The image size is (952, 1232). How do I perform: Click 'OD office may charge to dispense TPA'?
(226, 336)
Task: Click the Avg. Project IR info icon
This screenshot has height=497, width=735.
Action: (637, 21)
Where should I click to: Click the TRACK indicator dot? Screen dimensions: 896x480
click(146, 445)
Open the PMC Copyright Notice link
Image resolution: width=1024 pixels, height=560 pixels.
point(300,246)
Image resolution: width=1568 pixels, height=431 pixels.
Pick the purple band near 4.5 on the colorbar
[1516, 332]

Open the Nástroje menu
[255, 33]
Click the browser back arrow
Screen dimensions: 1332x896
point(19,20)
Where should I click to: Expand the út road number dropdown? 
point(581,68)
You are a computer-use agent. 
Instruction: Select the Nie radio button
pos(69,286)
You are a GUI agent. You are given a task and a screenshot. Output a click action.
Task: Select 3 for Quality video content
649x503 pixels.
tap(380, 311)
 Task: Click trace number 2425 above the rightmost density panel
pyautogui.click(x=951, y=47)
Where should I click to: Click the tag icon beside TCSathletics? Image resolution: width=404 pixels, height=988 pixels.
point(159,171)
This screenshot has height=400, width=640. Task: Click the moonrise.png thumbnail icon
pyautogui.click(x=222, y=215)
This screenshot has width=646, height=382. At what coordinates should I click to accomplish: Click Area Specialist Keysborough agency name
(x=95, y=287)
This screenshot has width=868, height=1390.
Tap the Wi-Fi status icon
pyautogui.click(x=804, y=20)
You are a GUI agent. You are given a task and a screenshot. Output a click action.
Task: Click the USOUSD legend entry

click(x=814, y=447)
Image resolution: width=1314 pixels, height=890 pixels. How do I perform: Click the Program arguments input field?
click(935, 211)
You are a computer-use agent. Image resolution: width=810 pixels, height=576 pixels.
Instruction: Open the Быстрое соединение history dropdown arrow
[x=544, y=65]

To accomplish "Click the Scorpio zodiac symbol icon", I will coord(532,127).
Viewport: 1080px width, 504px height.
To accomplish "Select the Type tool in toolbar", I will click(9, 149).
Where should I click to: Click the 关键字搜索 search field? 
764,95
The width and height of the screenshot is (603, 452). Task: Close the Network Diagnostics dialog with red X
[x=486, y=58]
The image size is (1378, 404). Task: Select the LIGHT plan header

Problem description |
Out of the material above, output word for word the line with "This screenshot has width=646, height=382.", the line with "Viewport: 1080px width, 504px height.", and all lines between them, with nothing else.

Response area |
This screenshot has width=646, height=382. At what coordinates should I click to accomplish: Click Area Specialist Keysborough agency name
(x=95, y=287)
This screenshot has width=868, height=1390.
Tap the Wi-Fi status icon
pyautogui.click(x=804, y=20)
You are a GUI agent. You are given a task and a screenshot. Output a click action.
Task: Click the USOUSD legend entry

click(x=814, y=447)
Image resolution: width=1314 pixels, height=890 pixels. How do I perform: Click the Program arguments input field?
click(935, 211)
You are a computer-use agent. Image resolution: width=810 pixels, height=576 pixels.
Instruction: Open the Быстрое соединение history dropdown arrow
[x=544, y=65]

To accomplish "Click the Scorpio zodiac symbol icon", I will coord(532,127).
Viewport: 1080px width, 504px height.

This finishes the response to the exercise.